Fourteen percent of Biden’s appointees identify as LGBTQ, the White House said, including many in front-facing roles. Transportation Secretary PETE BUTTIGIEG is the country’s first openly gay Cabinet secretary. As press secretary, KARINE JEAN-PIERRE represents the administration every day at the briefing room podium. STUART DELIVERY, who became White House counsel in July, is the first openly gay person to serve in that role. And whenever Biden hosts or meets with heads of state, Gifford is the first one greeting them when their limousines pull up to the West Wing portico.
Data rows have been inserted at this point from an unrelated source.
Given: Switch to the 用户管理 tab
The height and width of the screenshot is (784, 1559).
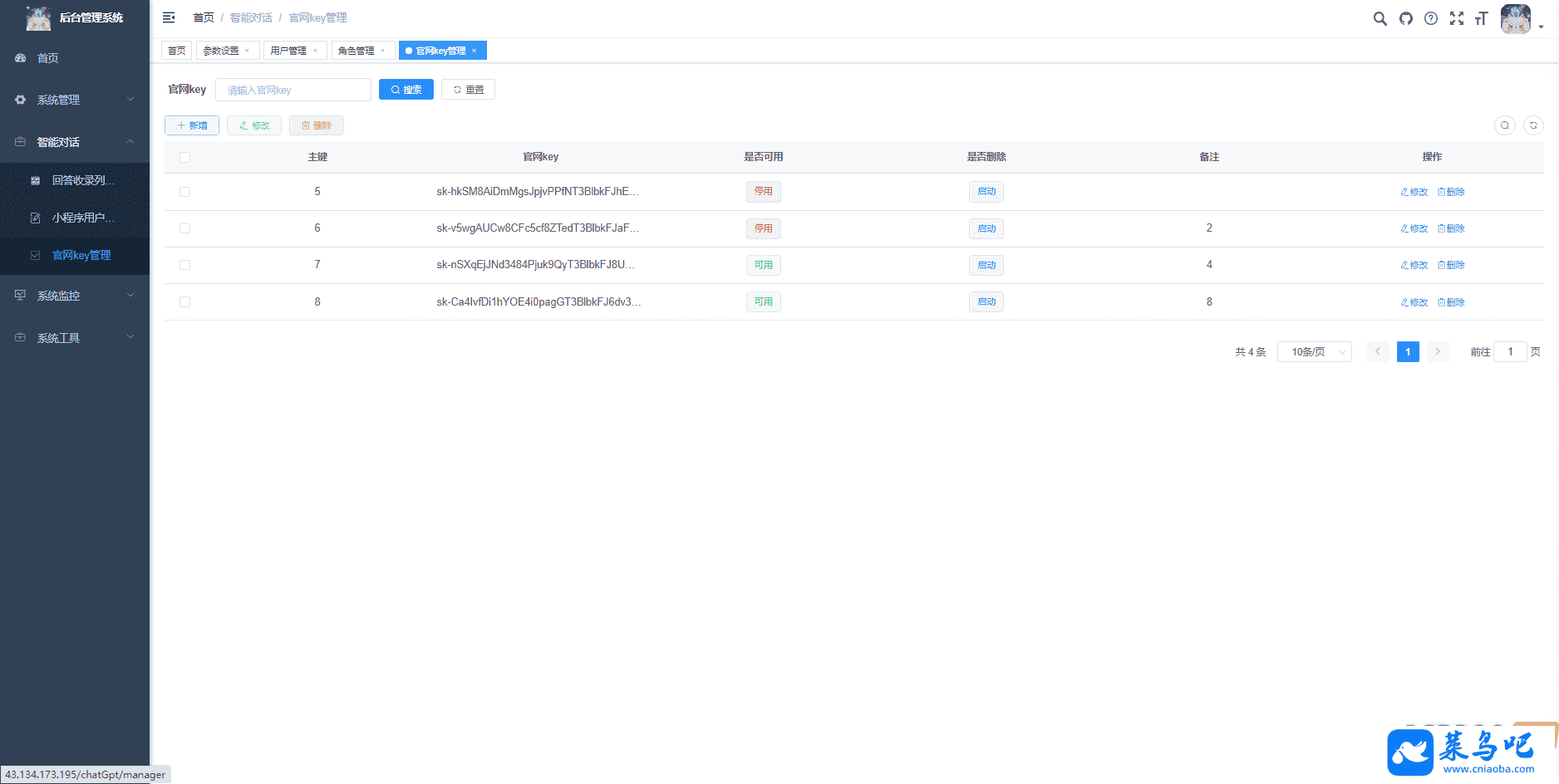Looking at the screenshot, I should point(288,51).
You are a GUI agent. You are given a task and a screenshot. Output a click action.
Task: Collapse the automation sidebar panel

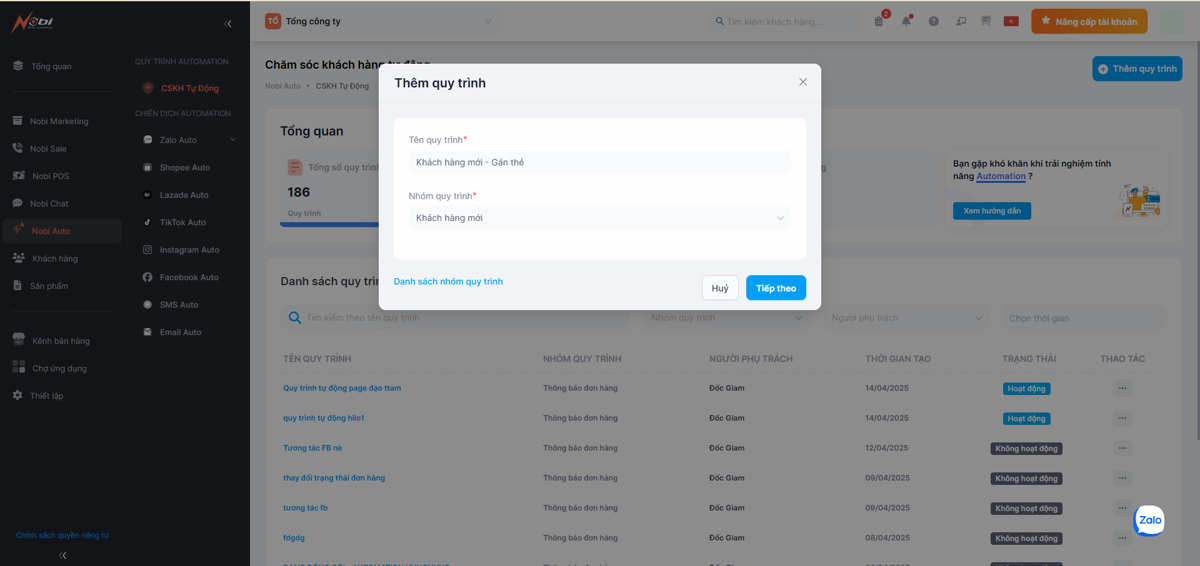[x=228, y=23]
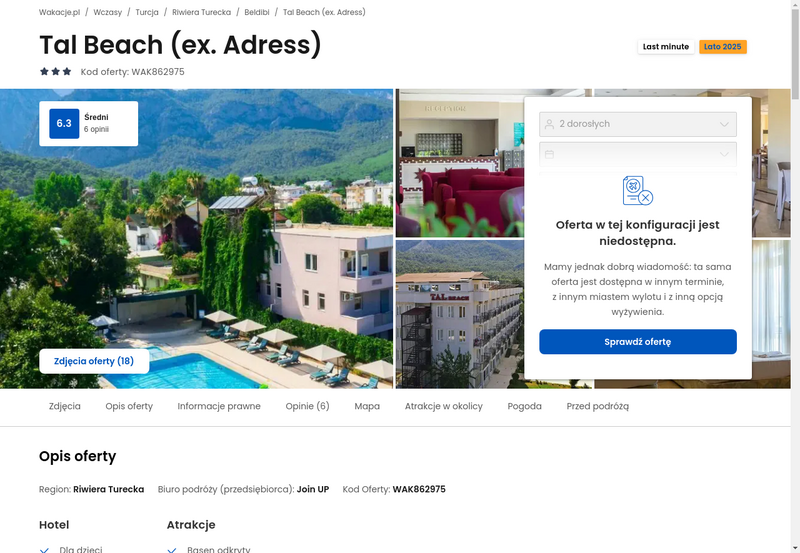Click the Lato 2025 orange tag

click(722, 46)
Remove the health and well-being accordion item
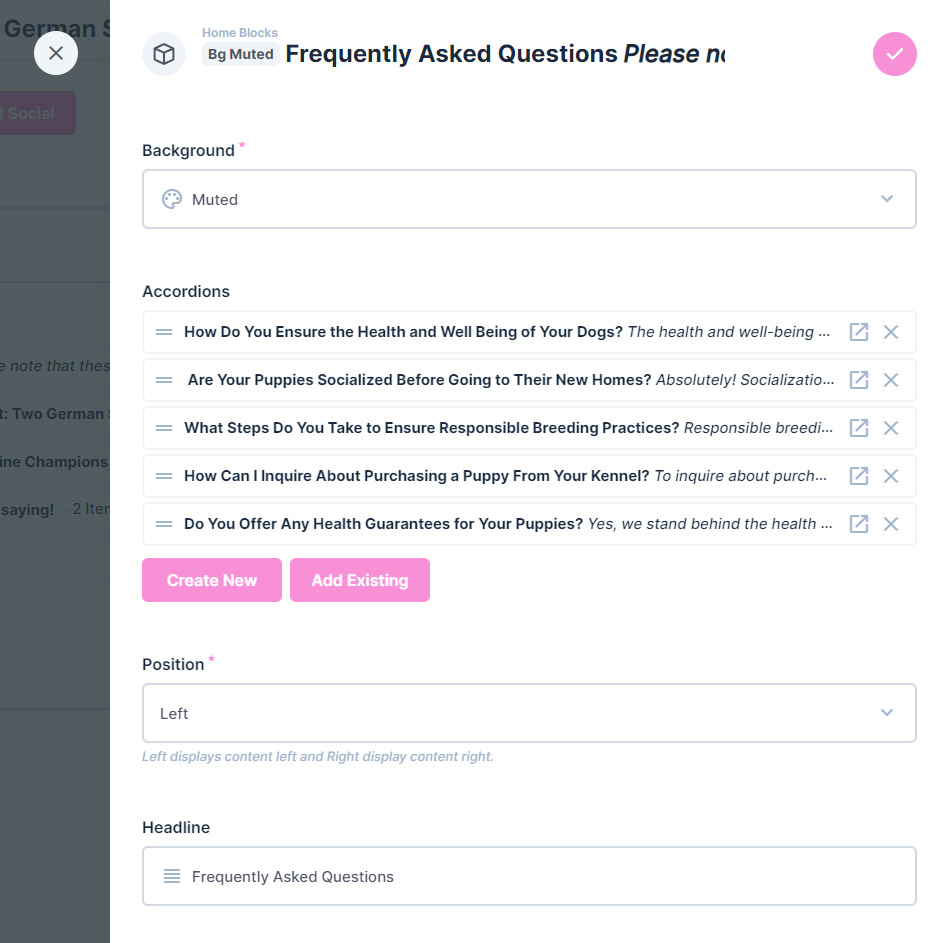 click(x=890, y=332)
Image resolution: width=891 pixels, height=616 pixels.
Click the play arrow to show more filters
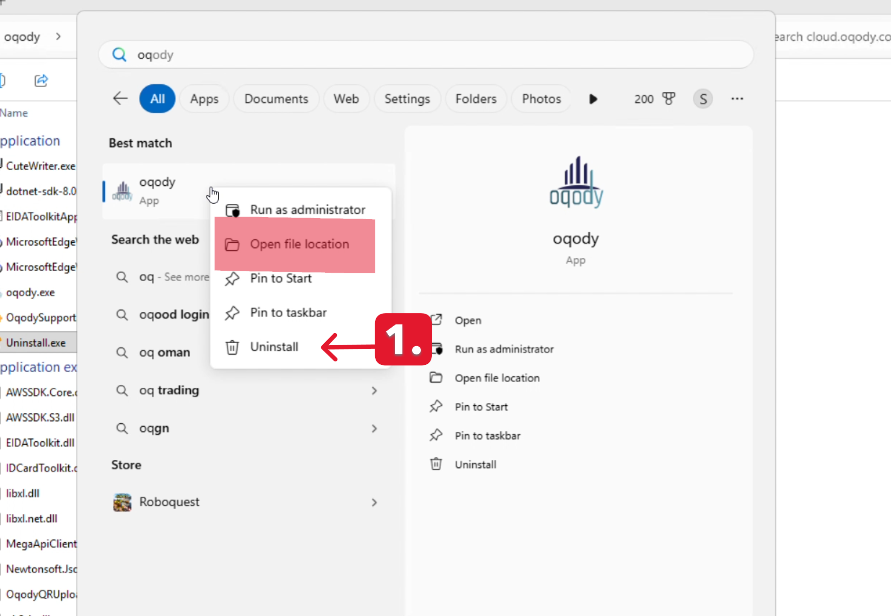pos(593,99)
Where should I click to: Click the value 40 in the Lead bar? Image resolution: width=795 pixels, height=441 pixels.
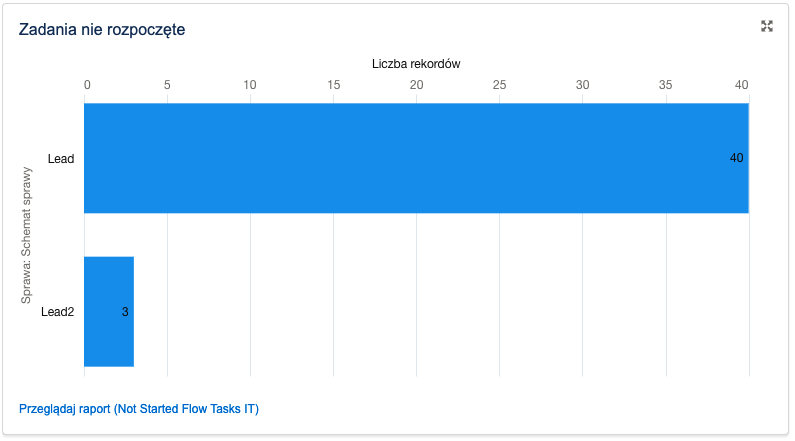point(736,158)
“It wasn’t that long ago that someone in my position couldn’t be openly gay, because you couldn’t get a security clearance,” he said.

"There are a lot of people in our community who have seen his record and are motivated by it and want to come work for him,” said GAUTAM RAGHAVAN, who, as deputy director of the Office of Presidential Personnel, oversees hiring across the administration.

DEMETRE DASKALAKIS, a prominent gay doctor and infectious disease specialist was appointed in August to serve as deputy coordinator of the administration’s monkeypox response. On his first day at the White House, Daskalakis recalled, Biden spoke to him and ROBERT FENTON, the top monkeypox coordinator, in surprisingly personal terms about the virus's impact on the LGBTQ community. He urged them to ensure that gay Americans know their health and well-being was a top priority for the White House.

To Raghavan, Biden’s legacy on equality issues is well cemented. But a bill signing in the weeks ahead once the Respect for Marriage Act reaches his desk would punctuate a sea change in American life.

“To me, and I think to a lot of people like me, to see the president of the United States sign something like this, it is a very important symbolic affirmation of our relationships,” Raghavan said.